__Stored records__:

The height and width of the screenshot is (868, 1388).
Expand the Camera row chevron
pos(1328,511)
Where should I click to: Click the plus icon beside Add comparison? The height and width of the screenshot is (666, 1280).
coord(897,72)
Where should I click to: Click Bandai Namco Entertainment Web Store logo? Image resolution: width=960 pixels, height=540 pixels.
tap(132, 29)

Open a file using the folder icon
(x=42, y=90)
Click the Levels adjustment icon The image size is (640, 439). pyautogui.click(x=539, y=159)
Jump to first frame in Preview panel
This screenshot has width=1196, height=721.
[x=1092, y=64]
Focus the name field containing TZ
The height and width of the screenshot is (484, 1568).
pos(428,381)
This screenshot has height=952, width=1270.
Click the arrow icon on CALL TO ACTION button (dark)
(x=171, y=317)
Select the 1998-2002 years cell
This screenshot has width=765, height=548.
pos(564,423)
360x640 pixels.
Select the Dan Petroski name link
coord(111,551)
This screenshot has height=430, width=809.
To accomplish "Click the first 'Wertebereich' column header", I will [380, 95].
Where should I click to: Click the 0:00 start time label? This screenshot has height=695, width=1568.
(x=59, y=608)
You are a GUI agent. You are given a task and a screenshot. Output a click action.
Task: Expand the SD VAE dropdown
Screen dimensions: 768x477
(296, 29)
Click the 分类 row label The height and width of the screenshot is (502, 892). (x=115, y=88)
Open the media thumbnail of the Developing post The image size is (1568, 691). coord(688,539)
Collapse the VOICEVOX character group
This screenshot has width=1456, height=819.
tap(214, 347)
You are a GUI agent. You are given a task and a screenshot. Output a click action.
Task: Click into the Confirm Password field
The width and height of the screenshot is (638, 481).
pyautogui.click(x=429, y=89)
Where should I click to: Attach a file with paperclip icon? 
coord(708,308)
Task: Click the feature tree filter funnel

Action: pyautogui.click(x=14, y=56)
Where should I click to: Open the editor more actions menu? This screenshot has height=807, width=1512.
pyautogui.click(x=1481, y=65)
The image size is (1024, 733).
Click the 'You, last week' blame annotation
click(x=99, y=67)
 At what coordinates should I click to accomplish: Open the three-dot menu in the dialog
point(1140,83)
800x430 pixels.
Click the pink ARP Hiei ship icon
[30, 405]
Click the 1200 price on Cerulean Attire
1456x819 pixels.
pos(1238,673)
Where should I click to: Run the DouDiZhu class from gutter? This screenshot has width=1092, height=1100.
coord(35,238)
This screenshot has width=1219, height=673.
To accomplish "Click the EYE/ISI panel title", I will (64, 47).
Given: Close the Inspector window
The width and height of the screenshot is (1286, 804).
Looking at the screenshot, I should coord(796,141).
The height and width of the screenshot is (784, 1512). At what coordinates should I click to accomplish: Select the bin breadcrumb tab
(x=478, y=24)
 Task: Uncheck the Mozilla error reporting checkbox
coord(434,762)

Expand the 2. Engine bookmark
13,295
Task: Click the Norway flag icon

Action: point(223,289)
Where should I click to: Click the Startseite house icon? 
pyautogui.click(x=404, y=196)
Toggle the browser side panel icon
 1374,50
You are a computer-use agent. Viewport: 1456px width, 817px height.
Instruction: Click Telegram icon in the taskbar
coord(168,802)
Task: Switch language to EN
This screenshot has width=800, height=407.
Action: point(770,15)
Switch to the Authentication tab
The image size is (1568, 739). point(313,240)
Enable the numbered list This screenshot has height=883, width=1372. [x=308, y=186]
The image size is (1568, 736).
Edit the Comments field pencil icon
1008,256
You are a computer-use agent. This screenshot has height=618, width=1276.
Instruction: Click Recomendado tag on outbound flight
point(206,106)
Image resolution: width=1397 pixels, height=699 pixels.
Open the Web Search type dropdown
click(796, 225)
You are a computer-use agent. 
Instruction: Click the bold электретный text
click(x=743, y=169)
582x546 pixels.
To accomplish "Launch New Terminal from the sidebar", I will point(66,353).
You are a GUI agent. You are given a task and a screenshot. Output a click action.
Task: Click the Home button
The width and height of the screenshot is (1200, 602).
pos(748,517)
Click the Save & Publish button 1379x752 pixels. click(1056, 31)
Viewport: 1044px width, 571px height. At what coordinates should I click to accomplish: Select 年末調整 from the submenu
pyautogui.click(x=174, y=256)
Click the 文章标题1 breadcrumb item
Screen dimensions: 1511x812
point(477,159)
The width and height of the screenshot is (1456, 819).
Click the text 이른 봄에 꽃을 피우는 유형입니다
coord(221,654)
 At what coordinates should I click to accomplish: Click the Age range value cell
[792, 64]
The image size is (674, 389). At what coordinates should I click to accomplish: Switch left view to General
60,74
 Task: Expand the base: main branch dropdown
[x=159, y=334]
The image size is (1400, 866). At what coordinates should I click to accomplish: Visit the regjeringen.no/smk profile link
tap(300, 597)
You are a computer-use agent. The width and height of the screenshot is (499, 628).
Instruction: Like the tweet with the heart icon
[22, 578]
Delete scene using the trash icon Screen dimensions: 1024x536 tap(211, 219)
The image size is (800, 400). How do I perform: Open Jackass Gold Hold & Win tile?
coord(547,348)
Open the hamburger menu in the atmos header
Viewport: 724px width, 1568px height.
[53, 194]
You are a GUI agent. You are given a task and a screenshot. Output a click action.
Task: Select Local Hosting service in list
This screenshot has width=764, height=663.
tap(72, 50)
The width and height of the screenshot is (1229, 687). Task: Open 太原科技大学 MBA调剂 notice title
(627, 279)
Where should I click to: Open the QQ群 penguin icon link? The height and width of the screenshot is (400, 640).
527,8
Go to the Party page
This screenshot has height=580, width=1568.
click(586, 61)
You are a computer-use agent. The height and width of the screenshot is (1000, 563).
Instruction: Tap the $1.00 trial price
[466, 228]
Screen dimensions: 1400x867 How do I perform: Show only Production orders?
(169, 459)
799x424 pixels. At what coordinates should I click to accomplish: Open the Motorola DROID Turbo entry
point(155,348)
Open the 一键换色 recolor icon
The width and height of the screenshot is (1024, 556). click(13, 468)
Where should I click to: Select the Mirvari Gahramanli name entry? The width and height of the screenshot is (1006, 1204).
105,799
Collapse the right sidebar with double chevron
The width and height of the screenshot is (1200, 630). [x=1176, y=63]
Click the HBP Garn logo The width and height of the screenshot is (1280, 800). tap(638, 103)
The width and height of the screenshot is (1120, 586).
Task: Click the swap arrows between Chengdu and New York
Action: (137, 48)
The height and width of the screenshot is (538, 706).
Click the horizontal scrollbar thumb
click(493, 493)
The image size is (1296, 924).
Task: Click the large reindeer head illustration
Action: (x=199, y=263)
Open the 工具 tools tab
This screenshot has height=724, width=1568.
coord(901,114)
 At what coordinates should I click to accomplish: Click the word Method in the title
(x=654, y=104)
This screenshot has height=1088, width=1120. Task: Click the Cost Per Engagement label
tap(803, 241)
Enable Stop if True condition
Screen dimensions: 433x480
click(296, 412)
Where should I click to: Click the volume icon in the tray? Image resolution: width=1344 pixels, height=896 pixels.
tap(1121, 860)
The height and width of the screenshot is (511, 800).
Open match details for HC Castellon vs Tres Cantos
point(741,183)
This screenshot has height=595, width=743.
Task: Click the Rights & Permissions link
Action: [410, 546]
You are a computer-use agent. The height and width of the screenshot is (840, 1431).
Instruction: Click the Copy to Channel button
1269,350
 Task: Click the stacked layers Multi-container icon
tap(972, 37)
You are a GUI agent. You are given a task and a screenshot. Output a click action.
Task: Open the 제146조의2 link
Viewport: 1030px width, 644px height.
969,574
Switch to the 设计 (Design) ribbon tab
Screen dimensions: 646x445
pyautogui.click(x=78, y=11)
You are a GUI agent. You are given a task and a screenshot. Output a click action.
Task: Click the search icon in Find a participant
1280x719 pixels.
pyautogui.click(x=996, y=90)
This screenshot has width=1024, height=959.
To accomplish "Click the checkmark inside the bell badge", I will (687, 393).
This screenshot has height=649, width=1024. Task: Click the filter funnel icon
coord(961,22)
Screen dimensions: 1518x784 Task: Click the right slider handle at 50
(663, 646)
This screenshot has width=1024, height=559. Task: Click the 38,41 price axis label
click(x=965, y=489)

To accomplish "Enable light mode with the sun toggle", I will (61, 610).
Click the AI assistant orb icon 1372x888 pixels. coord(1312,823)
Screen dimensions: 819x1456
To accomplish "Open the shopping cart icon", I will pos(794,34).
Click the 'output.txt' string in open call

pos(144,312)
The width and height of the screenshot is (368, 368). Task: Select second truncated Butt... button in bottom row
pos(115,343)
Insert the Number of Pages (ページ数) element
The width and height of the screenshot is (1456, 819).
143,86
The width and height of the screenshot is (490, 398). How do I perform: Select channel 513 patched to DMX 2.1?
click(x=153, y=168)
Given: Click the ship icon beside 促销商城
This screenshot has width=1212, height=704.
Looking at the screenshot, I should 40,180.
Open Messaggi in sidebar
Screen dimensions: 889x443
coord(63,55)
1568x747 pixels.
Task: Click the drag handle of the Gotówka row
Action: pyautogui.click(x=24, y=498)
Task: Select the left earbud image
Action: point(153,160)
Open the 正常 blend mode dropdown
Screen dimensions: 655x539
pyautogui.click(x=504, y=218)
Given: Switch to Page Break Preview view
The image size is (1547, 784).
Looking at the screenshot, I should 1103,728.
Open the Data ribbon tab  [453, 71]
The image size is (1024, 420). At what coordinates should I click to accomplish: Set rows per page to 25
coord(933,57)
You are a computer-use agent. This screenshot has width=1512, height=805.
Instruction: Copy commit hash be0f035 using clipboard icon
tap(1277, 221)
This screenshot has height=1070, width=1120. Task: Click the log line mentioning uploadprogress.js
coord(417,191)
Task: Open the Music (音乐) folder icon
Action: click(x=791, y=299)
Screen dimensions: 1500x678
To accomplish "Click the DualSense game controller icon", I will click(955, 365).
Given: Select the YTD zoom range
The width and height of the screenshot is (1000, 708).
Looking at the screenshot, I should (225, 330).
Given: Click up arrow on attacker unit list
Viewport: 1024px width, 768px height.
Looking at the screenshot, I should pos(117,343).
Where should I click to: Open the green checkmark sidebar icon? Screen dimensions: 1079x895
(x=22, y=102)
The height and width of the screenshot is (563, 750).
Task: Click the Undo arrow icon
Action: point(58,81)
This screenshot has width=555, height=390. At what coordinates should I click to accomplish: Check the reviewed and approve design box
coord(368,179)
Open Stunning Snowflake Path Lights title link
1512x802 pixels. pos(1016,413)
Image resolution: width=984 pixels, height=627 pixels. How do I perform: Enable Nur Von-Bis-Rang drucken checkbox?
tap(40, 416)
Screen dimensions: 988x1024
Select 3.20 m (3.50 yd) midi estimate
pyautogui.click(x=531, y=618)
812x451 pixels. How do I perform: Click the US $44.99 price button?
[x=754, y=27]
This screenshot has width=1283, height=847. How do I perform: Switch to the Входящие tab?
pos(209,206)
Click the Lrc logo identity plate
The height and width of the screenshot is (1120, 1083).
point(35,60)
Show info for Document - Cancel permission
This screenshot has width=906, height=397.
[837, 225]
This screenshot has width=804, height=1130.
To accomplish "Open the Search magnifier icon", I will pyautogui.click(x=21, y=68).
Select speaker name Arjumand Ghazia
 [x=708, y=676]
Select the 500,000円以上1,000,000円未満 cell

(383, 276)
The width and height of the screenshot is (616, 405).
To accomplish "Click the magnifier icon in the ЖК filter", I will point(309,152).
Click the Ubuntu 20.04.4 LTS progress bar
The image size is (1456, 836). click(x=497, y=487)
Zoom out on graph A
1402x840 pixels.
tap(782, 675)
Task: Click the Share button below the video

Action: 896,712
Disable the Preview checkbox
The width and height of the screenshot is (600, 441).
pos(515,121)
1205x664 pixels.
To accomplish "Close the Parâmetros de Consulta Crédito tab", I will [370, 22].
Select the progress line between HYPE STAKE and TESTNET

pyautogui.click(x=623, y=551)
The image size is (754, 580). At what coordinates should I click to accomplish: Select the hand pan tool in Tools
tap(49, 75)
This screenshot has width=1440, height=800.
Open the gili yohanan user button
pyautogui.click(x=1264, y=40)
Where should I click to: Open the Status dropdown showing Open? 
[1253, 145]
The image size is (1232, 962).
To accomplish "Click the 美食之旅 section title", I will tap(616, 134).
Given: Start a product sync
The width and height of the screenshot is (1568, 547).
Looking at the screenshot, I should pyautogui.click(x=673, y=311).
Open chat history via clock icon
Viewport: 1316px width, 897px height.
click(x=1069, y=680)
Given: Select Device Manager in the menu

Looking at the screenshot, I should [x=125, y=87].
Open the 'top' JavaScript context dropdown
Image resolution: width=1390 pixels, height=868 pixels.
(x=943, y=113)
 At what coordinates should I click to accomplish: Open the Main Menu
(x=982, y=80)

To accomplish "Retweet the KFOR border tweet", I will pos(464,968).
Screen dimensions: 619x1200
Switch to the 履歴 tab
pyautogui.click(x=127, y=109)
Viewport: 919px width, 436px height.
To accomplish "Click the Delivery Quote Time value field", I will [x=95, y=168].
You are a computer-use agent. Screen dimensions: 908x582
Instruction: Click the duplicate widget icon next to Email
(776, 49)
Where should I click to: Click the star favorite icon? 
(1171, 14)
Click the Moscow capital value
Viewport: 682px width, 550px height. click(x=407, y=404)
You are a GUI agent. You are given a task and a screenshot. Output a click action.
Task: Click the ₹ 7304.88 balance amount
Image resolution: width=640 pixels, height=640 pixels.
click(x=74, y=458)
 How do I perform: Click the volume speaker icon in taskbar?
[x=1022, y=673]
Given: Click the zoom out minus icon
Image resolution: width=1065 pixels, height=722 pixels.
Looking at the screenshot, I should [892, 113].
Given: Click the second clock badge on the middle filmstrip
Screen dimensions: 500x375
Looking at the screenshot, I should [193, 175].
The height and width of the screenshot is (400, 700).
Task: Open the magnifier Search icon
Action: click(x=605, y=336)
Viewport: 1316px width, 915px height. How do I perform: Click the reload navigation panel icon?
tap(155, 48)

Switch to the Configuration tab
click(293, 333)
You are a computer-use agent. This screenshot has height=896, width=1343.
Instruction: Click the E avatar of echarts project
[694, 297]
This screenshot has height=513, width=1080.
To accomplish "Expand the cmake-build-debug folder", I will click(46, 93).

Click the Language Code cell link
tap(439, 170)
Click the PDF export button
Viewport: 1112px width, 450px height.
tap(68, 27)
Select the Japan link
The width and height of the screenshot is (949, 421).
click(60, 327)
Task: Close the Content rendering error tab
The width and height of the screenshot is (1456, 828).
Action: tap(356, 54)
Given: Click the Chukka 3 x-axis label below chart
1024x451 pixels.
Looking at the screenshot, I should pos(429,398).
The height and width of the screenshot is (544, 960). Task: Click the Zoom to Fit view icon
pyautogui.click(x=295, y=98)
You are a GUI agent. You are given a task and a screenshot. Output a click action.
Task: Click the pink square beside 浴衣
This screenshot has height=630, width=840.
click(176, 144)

__Exercise task__: Put the records from the line containing "is (840, 1431)." through the line containing "pyautogui.click(x=78, y=11)" into a Markdown table with the columns Row and Line, where each row holds a row number and one line, and blank lines are skipped.

__Task solution__:
| Row | Line |
|---|---|
| 1 | You are a computer-use agent. The height and width of the screenshot is (840, 1431). |
| 2 | Instruction: Click the Copy to Channel button |
| 3 | 1269,350 |
| 4 |  Task: Click the stacked layers Multi-container icon |
| 5 | tap(972, 37) |
| 6 | You are a GUI agent. You are given a task and a screenshot. Output a click action. |
| 7 | Task: Open the 제146조의2 link |
| 8 | Viewport: 1030px width, 644px height. |
| 9 | 969,574 |
| 10 | Switch to the 设计 (Design) ribbon tab |
| 11 | Screen dimensions: 646x445 |
| 12 | pyautogui.click(x=78, y=11) |